Date: 10/09/2003 at 15:27:34
From: Umair
Subject: graph of e^x

Hi Dr. Math.  I've got this problem where on the graph of y = e^x lies
a point Q with coordinates (b,a).  The tangent to Q makes an angle x
with the x-axis.  Why is it that tan(x) = a?

Date: 10/11/2003 at 11:44:24
From: Doctor Luis
Subject: Re: graph of e^x

Hi Umair,

At the point (b,a), the slope of the tangent to the curve y = e^x is
given by evaluating the derivative y'(b).  Since y' = e^x, we have
y'(b) = e^b.  However, the point (b,a) is ON the curve!  Therefore 
a = e^b.

Since tan(alpha) = m, and m = y'(b) = e^b = a, it follows that 
tan(alpha) = a.

▶ [Provided material]:

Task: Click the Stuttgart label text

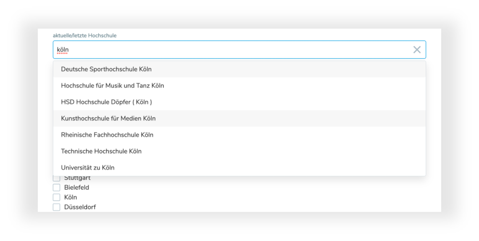Action: (77, 178)
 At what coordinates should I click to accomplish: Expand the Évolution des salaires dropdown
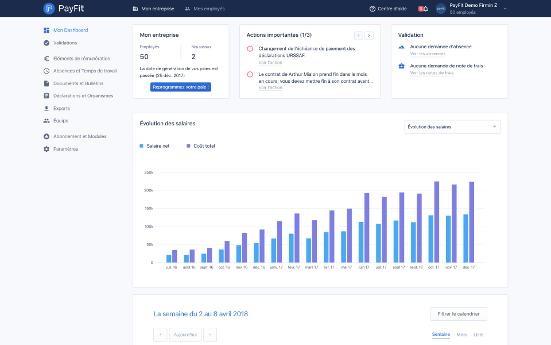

▶ [Written request]:
Using the forum exchange about the graph of e^x, please explain why the slope of the tangent at the point (b,a) equals a. Answer in one to three sentences.

▶ [Answer to the problem]:
The slope of the tangent is the derivative evaluated at b, and since the derivative of e^x is e^x, that slope is e^b. Because the point (b,a) lies on the curve y = e^x, a = e^b, so the slope equals a.